§ YOUR TASK: Filter the listing below, keeping only the lines with the word "computer".

§ RECORDS FOR THE TASK:
════════════════════

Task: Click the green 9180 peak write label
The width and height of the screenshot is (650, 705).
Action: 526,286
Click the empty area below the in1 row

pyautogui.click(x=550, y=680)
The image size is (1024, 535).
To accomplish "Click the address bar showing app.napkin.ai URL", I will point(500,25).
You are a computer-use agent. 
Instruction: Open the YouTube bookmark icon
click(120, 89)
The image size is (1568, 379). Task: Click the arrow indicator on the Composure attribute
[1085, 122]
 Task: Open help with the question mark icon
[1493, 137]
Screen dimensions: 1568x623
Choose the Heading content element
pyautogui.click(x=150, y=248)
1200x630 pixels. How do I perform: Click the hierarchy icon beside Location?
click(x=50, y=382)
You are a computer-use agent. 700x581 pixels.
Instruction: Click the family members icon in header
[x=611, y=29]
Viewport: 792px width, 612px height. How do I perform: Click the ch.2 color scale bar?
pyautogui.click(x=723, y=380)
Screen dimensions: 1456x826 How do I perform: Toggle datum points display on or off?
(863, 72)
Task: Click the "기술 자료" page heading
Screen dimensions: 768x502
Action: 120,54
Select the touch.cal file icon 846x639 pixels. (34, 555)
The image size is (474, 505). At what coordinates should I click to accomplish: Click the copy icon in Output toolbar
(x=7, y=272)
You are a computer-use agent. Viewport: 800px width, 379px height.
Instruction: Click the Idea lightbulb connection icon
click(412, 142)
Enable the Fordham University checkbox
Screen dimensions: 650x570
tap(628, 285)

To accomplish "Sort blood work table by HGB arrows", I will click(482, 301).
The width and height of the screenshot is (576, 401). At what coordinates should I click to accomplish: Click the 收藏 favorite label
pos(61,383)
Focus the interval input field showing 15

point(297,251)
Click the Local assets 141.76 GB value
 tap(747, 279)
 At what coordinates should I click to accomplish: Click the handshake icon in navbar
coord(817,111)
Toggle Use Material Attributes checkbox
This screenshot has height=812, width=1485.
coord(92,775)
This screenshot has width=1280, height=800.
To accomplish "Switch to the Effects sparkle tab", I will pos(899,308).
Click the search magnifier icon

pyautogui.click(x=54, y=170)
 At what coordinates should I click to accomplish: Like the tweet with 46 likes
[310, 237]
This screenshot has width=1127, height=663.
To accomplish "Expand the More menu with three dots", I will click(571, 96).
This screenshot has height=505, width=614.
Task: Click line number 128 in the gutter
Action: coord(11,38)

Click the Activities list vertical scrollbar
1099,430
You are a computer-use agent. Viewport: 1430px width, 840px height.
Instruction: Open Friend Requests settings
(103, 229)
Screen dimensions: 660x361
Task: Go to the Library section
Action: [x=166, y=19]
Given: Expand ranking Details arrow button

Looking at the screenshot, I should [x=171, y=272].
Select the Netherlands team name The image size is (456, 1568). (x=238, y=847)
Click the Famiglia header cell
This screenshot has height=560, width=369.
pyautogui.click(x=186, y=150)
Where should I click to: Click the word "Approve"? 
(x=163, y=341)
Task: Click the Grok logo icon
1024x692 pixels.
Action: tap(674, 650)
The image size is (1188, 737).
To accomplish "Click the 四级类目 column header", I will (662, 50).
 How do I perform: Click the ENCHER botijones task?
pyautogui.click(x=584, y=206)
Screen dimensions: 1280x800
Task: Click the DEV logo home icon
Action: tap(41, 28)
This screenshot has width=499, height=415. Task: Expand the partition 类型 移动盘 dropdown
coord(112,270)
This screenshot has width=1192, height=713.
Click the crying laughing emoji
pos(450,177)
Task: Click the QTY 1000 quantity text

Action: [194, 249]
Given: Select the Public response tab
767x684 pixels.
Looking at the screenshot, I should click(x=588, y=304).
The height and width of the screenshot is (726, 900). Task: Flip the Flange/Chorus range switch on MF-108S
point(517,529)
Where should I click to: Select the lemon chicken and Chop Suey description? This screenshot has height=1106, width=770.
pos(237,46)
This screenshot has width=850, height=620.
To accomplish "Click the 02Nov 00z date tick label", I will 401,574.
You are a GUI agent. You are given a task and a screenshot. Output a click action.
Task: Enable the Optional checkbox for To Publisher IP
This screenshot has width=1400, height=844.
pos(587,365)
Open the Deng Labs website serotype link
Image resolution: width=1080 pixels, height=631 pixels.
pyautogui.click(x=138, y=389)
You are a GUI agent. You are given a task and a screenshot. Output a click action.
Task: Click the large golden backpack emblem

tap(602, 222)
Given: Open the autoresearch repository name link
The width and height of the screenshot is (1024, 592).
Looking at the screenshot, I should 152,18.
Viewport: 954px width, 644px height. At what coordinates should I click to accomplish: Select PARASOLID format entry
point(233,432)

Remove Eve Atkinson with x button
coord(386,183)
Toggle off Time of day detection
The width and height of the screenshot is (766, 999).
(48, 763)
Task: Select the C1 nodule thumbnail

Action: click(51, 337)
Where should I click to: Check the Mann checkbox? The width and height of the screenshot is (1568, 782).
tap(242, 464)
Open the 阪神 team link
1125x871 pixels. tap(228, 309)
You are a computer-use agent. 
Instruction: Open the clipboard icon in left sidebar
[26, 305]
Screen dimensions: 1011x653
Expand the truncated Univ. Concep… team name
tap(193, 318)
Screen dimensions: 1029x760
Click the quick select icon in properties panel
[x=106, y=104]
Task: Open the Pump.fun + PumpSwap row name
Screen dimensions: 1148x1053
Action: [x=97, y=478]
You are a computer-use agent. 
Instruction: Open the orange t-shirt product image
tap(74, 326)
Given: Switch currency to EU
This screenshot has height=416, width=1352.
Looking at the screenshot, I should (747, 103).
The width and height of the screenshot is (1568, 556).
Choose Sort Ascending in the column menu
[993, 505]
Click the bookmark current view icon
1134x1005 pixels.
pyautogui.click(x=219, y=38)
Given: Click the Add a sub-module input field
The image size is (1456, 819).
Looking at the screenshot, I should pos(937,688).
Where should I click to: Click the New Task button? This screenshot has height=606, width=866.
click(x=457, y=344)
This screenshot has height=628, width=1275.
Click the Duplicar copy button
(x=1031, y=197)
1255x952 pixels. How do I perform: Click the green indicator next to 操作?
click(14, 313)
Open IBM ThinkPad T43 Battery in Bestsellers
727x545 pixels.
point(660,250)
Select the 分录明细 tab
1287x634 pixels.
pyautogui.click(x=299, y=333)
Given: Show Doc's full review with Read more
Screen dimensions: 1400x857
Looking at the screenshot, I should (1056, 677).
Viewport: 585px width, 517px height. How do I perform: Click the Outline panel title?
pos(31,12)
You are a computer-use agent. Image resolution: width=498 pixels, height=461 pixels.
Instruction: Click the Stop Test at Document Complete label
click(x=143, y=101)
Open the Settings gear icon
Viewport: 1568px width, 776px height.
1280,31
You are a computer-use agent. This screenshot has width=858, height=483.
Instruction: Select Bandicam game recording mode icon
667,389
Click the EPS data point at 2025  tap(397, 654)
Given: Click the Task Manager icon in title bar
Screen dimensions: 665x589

════════════════════

§ WRITTEN SOLUTION:
You are a computer-use agent. 
You are a computer-use agent. 700x581 pixels.
You are a computer-use agent. Viewport: 800px width, 379px height.
You are a computer-use agent. Viewport: 1430px width, 840px height.
You are a computer-use agent. 
You are a computer-use agent. 
You are a computer-use agent. Image resolution: width=498 pixels, height=461 pixels.
You are a computer-use agent. This screenshot has width=858, height=483.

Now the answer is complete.